Зато естественная ненависть, которую испытывал в этот последний Борин год к своему жалкому, насильно навяленному аспиранту научный руководитель Лев Нахамович Вайс, своей неуправляемостью, какой-то дикой, волчьей пружиной уже не в шутку пугала самого завлаба, этого хладнокровного как рыба и бессердечного как жаба, до ослепительного, все отражающего блеска рафинированного гада.

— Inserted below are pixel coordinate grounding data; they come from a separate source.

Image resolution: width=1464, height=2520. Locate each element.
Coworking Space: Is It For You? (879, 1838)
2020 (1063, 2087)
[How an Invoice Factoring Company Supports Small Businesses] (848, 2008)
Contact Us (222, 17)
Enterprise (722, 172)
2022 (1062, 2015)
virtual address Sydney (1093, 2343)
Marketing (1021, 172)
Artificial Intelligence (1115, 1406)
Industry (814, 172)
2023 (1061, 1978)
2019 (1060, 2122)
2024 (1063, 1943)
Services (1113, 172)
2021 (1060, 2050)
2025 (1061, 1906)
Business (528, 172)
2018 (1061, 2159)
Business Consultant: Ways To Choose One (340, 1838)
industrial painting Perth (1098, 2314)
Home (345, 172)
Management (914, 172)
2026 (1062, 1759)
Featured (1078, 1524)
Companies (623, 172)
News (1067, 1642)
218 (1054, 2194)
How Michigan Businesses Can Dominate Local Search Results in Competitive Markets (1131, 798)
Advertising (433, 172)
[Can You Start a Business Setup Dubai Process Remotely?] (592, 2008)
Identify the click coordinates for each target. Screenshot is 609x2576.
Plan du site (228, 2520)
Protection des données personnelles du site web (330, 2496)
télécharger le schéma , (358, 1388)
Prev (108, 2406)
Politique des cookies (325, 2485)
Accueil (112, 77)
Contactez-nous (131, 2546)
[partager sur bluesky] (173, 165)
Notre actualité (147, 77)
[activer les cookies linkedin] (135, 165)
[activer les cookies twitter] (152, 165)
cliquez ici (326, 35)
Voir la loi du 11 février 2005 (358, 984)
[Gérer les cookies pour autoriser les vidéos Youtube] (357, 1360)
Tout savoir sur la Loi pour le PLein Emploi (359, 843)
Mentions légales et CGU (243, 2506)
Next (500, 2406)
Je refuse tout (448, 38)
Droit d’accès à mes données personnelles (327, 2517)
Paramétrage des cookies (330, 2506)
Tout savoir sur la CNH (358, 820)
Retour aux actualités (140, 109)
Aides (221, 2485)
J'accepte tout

– Вы что, дурак? – однажды даже поинтересовался Лев Нахамович, никогда в жизни не сообщавший то, что думает, тем более то, в чем уверен. Даже в беспамятстве, под пыткой, в лихорадке, не то чтобы вот так вот от души, вслух, да еще в присутствии О. Прохоровой и О. Рослякова.
И это огорчало. Ведь, с одной стороны, именно отсутствие рабочего контакта с научным руководителем и превратило окончательно и бесповоротно А. А. Панчеху в человека без имени и отчества, с дурацким прозвищем, кликухой, да еще женского, сомнительного рода, склоняющейся по типу всем вам крышка и финита – Махатма, Махатмы, Махатме и т. д. А с другой, научный руководитель, блистательный пройдоха, жулик, один-единственный мог совершить чудо. Волшебник Л. Н. Вайс мог дать добро на предзащиту, махнуть рукой и пропустить Борька через научный семинар и так, законным образом, официально продлить Борино пребывание в Миляжкове МО, на месяц, а неофициально, уже по инерции – на два или, быть может, три. Дать лишний квартал, а с ним и шанс пусть не в московском, так в подмосковном ЗАГСе в красивую пологую черту без лишних завитушек свести горбы и ямы аспирантской нелегкой линии.
С пчелиной, гудящей середины мая Борис пахал. Не шлялся по арбатским переулкам, где, по общажному преданию, один донецкий парень, такой же, в общем, аспирант, как все, однажды встретил свое счастье. Младшую дочку маршала с полным набором и пайком. Не рыскал Боб и по мелкому песку бульваров, где внучки секретарей ЦК, как утверждали знающие люди, выгуливают кривоногих, как обувные этажерки, такс.